En conclusion, deux facteurs permettent d’expliquer les échecs rencontrés lors de la réduction de la double liaison C=C centrale de l’oléfine trans II.5 :

• un fort encombrement stérique

En effet, même si la double liaison C=C centrale n’est que disubstituée, les unités 1-PNBD sont suffisamment volumineuses pour empêcher certains mécanismes de réduction (en particulier les hydrogénations au palladium activé et par le catalyseur de Wilkinson).

• la conjugaison

Un effet de conjugaison entre les doubles liaisons internes du motif 1-PNBD et la double liaison centrale peut également être invoqué. Cet effet est par ailleurs visible dans le cas de la réduction par LiAlH4.

Ce dernier résultat met en évidence la réactivité des doubles liaisons internes au motif 1-PNBD. A partir de là, il était tentant d’étudier la réduction de ces doubles liaisons, comme nouvelle voie d’accès au motif 1-phosphanorbornane, à partir des 1-phosphanorbornadiènes

qui sont très faciles d’accès. Nous pensons plus particulièrement à la possibilité d’obtenir ainsi des phosphines basiques très encombrées et si besoin chirales. Ces phosphines pourraient alors être utilisées dans certaines réactions de couplage catalytiques.[99, 100]

Ceci a fortement motivé le travail présenté lors de la dernière partie de ce manuscrit (4ème partie).

II.7 : Conclusion

Ce chapitre rassemble le travail effectué autour de la mise en oeuvre du couplage de McMurry sur le synthon 1-phosphanorbornadiène-2-carboxaldéhyde énantiopur I.A. Le couplage conduit, selon les conditions de réaction à deux nouvelles bis-phosphines à

phosphore asymétrique : à basse température, le diol II.1, formé de façon stéréospécifique, et

au reflux du THF, à l’oléfine trans II.5.

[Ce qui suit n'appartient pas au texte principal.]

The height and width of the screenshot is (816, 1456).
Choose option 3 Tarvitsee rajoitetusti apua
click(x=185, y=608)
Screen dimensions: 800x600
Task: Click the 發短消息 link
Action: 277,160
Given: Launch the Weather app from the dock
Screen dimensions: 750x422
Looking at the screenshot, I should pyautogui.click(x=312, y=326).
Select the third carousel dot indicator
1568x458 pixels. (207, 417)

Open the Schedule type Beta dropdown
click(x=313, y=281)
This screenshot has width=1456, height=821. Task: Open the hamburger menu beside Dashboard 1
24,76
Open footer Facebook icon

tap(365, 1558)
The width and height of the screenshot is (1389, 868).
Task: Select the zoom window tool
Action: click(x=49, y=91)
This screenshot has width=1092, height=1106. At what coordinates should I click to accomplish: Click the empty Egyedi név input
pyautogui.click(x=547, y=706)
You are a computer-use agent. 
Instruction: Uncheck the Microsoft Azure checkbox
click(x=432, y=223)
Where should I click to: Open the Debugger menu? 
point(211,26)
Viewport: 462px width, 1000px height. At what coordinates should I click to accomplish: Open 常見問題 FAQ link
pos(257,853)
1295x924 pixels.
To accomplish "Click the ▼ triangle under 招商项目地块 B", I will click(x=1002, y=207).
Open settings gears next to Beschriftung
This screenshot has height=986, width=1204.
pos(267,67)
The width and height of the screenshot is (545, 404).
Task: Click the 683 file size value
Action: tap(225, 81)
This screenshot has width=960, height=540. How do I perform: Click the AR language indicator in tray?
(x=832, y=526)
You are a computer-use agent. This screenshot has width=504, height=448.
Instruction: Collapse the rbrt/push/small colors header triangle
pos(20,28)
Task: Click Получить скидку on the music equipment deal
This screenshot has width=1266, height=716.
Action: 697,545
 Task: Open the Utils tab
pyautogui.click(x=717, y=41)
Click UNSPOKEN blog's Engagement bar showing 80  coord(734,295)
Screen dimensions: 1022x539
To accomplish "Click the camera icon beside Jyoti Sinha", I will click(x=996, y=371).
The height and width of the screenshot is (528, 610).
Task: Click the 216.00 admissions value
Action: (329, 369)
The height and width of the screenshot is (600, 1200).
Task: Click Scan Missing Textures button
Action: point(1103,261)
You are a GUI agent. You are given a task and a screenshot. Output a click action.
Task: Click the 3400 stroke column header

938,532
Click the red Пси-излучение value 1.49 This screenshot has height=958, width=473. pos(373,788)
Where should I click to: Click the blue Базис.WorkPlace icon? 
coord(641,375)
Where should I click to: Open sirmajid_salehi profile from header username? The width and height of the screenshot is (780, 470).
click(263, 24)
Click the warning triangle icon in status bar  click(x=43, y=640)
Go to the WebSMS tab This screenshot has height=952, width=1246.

Cette méthodologie s’est révélée particulièrement intéressante : ne produisant pas de composé méso, le ligand diol II.1 est obtenu avec un rendement global de 15 à 20 %, à comparer à la synthèse de la BIPNOR, où chacun des énantiomères est produit avec un rendement global de 5 %. Bien que fabriqué de façon moins rationnelle que cette dernière, le ligand diol est synthétisé avec un rendement trois à quatre fois plus élevé, en dépit d’un nombre plus élevé d’étapes de synthèse.

Compte tenu de la facilité d’accès à cette nouvelle structure, ses propriétés catalytiques ont été testées sur deux familles de réactions : les réactions d’hydrogénation (oléfines fonctionnelles, oléfines non fonctionnelles, carbonyles, imines) et les réactions de couplage énantiosélectives (Tsuji-Trost, Heck asymétrique).

Les essais effectués sur les systèmes utilisant le ruthénium (hydrogénation de carbonyles) se sont révélés plutôt infructueux, comme dans le cas de la BIPNOR. Une instabilité des complexes, ou peut-être la présence de groupements hydroxyles peut être à l’origine de ces échecs.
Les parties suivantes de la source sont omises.